**Work instructions:** Isolate every line in the records below with "options" in it.

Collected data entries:
────────────────

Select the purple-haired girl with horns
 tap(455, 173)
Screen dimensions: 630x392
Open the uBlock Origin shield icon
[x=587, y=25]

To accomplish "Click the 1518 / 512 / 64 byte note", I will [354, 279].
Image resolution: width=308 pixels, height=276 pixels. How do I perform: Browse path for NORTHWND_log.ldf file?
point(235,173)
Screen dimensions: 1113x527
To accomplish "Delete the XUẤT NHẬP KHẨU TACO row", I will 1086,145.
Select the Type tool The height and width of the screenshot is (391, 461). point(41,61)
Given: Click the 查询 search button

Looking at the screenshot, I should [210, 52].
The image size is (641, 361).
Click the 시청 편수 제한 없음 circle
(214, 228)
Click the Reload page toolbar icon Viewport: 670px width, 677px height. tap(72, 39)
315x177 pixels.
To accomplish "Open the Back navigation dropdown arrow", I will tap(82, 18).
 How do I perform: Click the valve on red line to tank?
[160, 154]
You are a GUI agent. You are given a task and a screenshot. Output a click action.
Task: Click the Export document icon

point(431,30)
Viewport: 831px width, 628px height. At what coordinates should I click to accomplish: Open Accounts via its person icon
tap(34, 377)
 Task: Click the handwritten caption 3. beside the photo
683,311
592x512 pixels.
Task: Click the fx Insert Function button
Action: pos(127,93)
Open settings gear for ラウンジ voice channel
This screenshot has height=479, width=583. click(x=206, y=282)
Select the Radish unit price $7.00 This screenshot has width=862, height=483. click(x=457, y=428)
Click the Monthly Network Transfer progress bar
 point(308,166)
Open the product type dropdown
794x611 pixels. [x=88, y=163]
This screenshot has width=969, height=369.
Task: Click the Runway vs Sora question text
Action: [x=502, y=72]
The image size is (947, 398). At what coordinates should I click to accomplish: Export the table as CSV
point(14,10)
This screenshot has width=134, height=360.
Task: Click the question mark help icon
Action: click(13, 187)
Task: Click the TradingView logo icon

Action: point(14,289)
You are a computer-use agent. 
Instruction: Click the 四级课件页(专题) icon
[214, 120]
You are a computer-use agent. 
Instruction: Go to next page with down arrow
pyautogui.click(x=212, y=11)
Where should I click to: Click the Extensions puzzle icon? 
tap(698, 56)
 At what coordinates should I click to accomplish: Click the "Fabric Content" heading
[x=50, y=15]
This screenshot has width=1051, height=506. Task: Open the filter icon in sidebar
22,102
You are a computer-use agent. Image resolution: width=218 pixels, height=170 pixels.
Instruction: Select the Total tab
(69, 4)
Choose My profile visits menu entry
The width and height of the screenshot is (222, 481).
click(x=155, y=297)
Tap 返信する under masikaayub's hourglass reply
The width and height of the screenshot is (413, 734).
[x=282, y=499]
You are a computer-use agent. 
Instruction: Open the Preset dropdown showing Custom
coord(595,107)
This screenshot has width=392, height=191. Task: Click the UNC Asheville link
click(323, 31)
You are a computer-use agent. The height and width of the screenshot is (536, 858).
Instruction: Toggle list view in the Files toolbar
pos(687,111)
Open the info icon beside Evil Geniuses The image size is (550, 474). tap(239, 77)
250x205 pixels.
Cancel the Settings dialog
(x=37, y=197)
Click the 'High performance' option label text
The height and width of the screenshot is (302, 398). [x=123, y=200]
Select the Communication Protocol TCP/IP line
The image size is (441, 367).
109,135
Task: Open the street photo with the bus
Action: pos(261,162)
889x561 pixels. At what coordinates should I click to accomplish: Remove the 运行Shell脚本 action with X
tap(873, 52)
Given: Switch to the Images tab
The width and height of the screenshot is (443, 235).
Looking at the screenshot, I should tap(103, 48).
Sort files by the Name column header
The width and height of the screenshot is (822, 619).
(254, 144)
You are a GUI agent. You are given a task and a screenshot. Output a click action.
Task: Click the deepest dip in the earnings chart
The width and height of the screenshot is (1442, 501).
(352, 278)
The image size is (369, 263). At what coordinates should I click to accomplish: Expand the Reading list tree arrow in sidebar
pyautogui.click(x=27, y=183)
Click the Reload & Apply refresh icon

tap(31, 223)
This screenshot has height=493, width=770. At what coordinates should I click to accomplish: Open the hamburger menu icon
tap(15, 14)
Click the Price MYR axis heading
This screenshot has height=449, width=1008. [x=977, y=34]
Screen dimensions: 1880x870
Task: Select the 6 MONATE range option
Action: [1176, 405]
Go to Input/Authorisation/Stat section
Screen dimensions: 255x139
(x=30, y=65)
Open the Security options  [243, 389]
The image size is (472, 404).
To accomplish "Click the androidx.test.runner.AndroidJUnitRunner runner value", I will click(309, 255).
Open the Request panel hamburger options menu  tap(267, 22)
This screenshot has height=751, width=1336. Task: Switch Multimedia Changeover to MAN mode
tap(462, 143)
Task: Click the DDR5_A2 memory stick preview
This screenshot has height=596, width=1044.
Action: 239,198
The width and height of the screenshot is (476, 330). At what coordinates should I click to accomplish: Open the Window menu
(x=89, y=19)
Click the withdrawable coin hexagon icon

────────────────

**Reply to the exercise:**
Open the Security options  [243, 389]
Open the Request panel hamburger options menu  tap(267, 22)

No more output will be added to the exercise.